Dixit et al.[1] also performed functional gene clustering and network analysis of inversely correlated genes that revealed epigenetically regulated canonical pathways associated with HS. The 66 inversely correlated genes were mostly associated with neuronal development (SEMA3B, NRP1), cell-cell interactions (TFAP2A), ion channel dysfunction (CACNG2), protein kinases and cell signaling (ADAM17, MAP3K11, TTBK1). The most important signaling pathways identified were axon guidance mediated by semaphorins, ionotropic glutamate receptor pathway, and notch signaling pathways. Miller-Delaneyet al.[3] had also found altered DNA methylation for 146 genes in the hippocampus of TLE patients with hippocampal sclerosis, and 81.5% of the promoters of those genes displayed hypermethylation. Gene ontology analysis revealed that these genes were involved in neural development, neuron remodeling, neuron maturation, neurotransmitter/synaptic transmission, and cell death functions. However, the association between methylation state and expression of the affected genes was found to be weak. Guelfi et al.[4] had also performed a whole (gene and exon-level) transcriptome analysis on a large cohort of a cortical tissue sample and identified a large number of genes that are differently expressed between MTLE tissue and controls. The downregulated genes in the MTLE with HS were mainly related to neuron development, differentiation and synaptic signaling and the upregulated genes were instead related to immune response and vascular development.

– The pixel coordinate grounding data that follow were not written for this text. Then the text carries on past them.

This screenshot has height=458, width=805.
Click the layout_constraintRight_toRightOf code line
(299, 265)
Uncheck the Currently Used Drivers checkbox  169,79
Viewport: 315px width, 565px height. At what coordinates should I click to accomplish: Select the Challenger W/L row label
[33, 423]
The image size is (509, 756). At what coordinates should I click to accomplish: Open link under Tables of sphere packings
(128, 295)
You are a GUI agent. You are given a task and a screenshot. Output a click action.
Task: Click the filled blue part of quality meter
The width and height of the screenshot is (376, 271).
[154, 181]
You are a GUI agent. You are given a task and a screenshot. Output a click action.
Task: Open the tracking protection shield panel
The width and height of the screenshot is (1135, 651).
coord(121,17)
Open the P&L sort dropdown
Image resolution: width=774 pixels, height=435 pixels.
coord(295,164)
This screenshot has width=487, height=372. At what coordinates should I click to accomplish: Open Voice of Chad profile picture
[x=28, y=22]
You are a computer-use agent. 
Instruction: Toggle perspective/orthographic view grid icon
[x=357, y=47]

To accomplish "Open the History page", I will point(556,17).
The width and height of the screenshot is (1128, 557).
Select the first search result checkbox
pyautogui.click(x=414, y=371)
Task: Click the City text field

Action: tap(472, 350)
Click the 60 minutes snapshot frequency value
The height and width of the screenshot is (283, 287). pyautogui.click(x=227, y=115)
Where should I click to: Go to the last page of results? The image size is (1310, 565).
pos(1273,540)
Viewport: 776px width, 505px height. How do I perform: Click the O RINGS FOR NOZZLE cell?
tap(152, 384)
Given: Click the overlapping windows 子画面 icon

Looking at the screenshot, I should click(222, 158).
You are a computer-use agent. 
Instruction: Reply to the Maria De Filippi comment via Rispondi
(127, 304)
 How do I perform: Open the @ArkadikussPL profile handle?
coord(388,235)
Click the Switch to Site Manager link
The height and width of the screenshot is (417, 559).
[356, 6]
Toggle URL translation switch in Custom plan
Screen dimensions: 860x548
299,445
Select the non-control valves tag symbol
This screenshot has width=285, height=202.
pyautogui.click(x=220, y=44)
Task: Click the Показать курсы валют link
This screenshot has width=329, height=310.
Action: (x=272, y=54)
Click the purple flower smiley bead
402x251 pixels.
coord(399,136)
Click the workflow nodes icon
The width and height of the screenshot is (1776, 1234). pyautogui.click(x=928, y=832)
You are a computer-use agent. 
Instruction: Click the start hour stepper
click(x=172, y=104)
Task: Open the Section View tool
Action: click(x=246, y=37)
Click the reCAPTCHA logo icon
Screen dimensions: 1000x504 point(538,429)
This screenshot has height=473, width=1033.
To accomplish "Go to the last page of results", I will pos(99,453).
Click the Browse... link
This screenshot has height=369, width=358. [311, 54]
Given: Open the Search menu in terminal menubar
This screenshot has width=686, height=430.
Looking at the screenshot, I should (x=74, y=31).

Dixit et al.[1] have for the first time, reported epigenetically deregulated genes, and discussed the pathways with a potential role in the pathophysiology of HS patients. This study along with other studies, suggests abnormal DNA methylation has functional consequences in MTLE with HS.[1],[3],[4],[5] Moreover, identification of the mechanisms that regulate the transcription of genes that mediate epilepsy progression may open new perspectives for the treatment of drug-resistant MTLE and the prevention of epileptogenesis.

References

1Dixit AB, Srivastava A, Sharma D, Tripathi M, Paul D, Lalwani S, et al. Integrated genome-wide DNA methylation and RNAseq analysis of hippocampal specimens identifies potential candidate genes and aberrant signalling pathways in patients with hippocampal sclerosis. Neurol India 2020;68:307-13.
2Zhu Q, Wang L, Zhang Y, Zhao FH, Luo J, Xiao Z, Chen GJ, Wang XF. Increased expression of DNA methyltransferase 1 and 3a in human temporal lobe epilepsy. J Mol Neurosci 2012;46:420-6
3Miller-Delaney SF, Bryan K, Das S, McKiernan RC, Bray IM, Reynolds JP, Gwinn R, Stallings RL, Henshall DC. Differential DNA methylation profiles of coding and non-coding genes define hippocampal sclerosis in human temporal lobe epilepsy. Brain. 2015 Mar 1;138:616-31.
4Guelfi S, Botia JA, Thom M, Ramasamy A, Perona M, Stanyer L, Martinian L, Trabzuni D, Smith C, Walker R, Ryten M. Transcriptomic and genetic analyses reveal potential causal drivers for intractable partial epilepsy. Brain. 2019;142:1616-30.
5Wang L, Fu X, Peng X, Xiao Z1, Li Z, Chen G, et al. DNA methylation profiling reveals correlation of differential methylation patterns with gene expression in human epilepsy. J Mol Neurosci 2016;59:6877.